Yale: $42 billion. Princeton: $38 billion. Columbia: $14 billion.

All told, it’s as if the Ivy League added another Harvard to its combined fortune in the space of a single year. The investment gain in the last fiscal year for the eight members: about $50 billion, for a total of more than $190 billion in assets.

Call them the ivory tower’s 0.1%. Like America’s hyper-rich, the nation’s elite universities are amassing vast wealth with astonishing speed -- and raising some uncomfortable questions in the process.

Amid the running debates over the cost and value of a college education today, two key issues loom large. The first: To what extent should rich institutions like Harvard, with sticker prices approaching $80,000 a year, share their growing wealth with students? And should they -- the Elon Musks and Jeff Bezoses of higher education -- pay more in taxes?

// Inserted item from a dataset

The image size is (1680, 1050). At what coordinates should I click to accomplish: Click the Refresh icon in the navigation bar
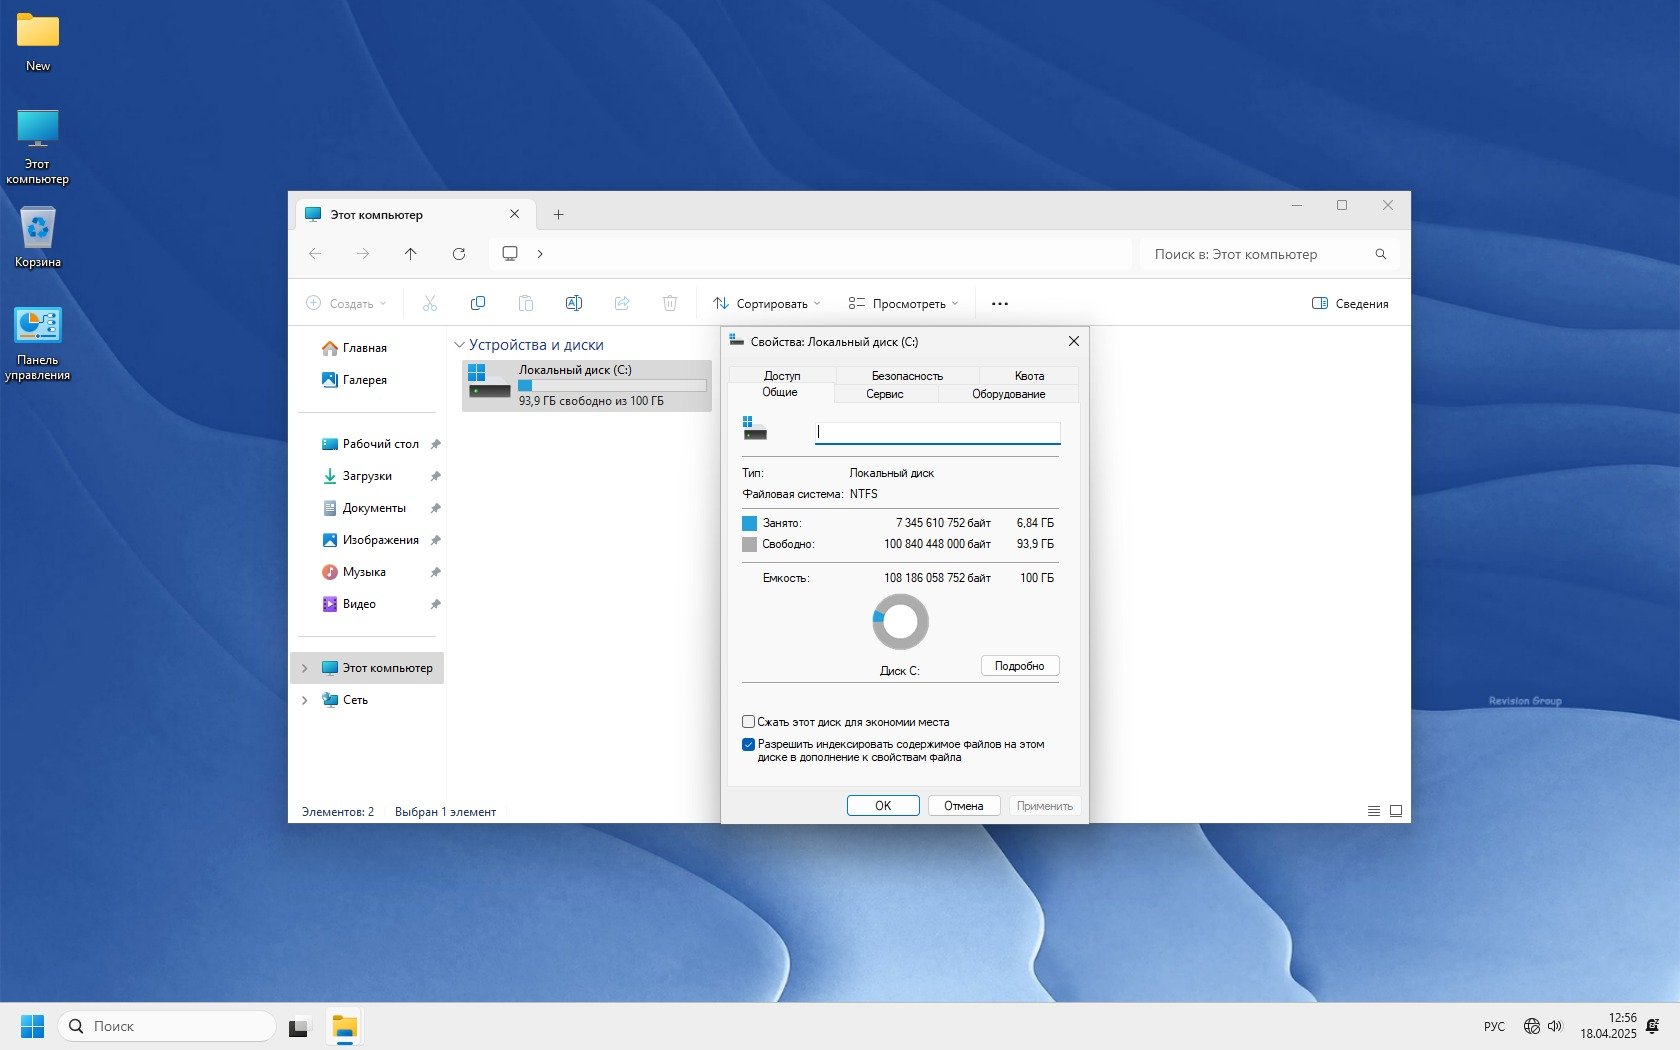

With their newfound wealth, schools are bolstering financial aid and seeking to improve affordability for low-income families. They’re increasing faculty and staff benefits and also using some money to offset the financial hit from the Covid-19 pandemic.

At the same time, colleges have been lobbying against a tax on schools with endowments of at least $500,000 per student since it was passed in 2017 as part of a Republican-led tax reform. It affects roughly three dozen schools including Harvard, Yale and Princeton. The Democratic plan announced in September for President Joe Biden’s then-$3.5 trillion economic agenda curtailed the tax as long as schools addressed tuition costs. But that provision was removed in early November.

“The expectations of these colleges needs to be higher,” said Bob Shireman, deputy undersecretary of the Education Department in the Obama administration.

At Yale, the value of the endowment rose by $11 billion in its last fiscal year. The school committed $3 million to increased undergraduate financial aid and plans to reduce the amount students are expected to contribute to their education by more than 30%. It’s also adding a child-care stipend for staff and faculty and enhancements to the parental leave policy. Yale has said it plans to increase the financial support it gives its hometown of New Haven, Connecticut. Details of those plans are expected to be announced on Wednesday.

Harvard, which saw the value of its endowment rise $11 billion for the year ended in June, increased the amount the fund distributes to the school’s budget by 2.5% instead of a planned 1%.

The school said it provides about $600 million in financial aid and has lifted a 2020 hiring freeze for non-union employees. Harvard says 20% of undergrads pay nothing to attend and more than half receive scholarships based on family finances.